You know the big songs — “Aquarius,” “Let the Sunshine In,” “Good Morning Starshine” — and the Signature Theatre cast, backed by Angie Benson’s bangin’ eight-piece band, sells them with all the heart and the lung power you’d expect in a spring-tentpole production from an American musical-theater powerhouse. The physical staging more than measures up, too, with costumes by Kathleen Geldard so apt they might be made entirely of hemp and patchouli, plus a jam-packed set (by Paige Hathaway) that compresses the proceedings toward the audience. Activated by tightly integrated video and lighting schema (via Patrick W. Lord and Jason Lyons), the frame can make the evening feel like a shared hallucination unfolding inside one of Peter Max’s lunchbox radios.

I always forget, though, that over two acts that could easily be a single, tighter one, the “Hair” writing team (Galt MacDermot, Gerome Ragni and James Rado) packs in a host of disposable pastiche numbers that don’t earn their time onstage. (Looking at you, sneering satire of flag-waving yokels, and maybe even you, uninspired riff on federal agencies with imposing initials.) That these hang like solo clothespins upon the barest line of plot — will the sensitive but hardly iconoclastic Claude join the other men of his “tribe” in burning his draft card and stiff-arming the status quo? — doesn’t help speed the show along.

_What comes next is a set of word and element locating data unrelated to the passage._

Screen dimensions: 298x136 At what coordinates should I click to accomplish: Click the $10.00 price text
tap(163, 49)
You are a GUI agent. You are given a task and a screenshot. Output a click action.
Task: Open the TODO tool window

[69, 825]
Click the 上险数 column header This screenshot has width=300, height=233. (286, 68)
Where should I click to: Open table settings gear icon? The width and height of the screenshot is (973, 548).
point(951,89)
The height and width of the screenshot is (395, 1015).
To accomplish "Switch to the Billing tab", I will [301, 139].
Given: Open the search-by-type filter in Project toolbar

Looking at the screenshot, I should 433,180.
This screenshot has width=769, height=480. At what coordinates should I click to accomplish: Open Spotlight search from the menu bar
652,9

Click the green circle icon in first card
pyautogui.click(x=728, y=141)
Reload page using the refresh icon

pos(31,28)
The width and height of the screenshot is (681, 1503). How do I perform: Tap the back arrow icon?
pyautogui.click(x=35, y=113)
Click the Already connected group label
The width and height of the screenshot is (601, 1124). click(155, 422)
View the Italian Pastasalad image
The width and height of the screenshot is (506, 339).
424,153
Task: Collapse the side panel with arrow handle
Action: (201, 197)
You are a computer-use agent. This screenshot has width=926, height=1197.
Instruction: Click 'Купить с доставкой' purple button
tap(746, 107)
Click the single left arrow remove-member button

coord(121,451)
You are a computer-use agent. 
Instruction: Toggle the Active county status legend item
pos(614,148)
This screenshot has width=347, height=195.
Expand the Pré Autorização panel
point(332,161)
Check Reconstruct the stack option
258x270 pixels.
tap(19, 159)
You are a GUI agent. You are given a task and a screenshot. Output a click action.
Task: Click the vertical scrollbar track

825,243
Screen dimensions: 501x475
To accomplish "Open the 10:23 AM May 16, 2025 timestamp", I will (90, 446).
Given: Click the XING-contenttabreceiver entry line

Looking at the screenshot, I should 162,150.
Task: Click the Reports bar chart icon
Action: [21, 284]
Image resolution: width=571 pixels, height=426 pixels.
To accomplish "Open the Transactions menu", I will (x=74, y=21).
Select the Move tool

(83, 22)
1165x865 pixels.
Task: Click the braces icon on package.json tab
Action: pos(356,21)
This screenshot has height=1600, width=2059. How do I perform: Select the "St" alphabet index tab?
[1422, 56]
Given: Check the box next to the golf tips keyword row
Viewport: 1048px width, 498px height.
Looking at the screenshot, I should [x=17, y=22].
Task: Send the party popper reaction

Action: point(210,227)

So even in a first-class commercial revival like the 2007 Diane Paulus staging that started in Central Park and later played the Kennedy Center on its way around the nation, “Hair” can feel like an exercise in diminishing returns. The sonic explosion of “Aquarius” opens the proceedings with a sense of searchingly honest wonder, and the downright hymn-like ecstatics of “Let the Sunshine In” send the audience out feeling like it’s been taken properly to church, dubious as “Hair’s” counterculture warriors might feel about the simile. In between, though, those lesser tunes come and go without much impact, and the ‘60s-flavored shots they take at the mid-century monoculture don’t feel as tart as they once must have.

The gems among the gravel are numbers that sketch piquant character moments in a show that doesn’t offer many: “Where Do I Go,” for the uncertain Claude; the exquisite “Frank Mills,” in which a young woman rhapsodizes a connection that’s probably been missed but might still be just possible; and “I Got Life,” a wan body-parts listicle on the page but an irresistible carnal bop in the hands of Signature’s sexy, sweaty gang of theater kids.

Who are, by the way, sensational — bendy, bouncy, bountiful in every shape and shade imaginable, in sync and on point and eager to connect as they move through Ashleigh King’s vivacious choreography, bright-visaged and sly-eyed and just joyously alive. In the hands and on the bodies of an ensemble this tightly drilled and audaciously confident, even a messy old museum piece like “Hair” can get up and move.

Hair, through July 7 at Signature Theatre in Arlington, Va. About 2 hours 30 minutes including intermission. sigtheatre.org.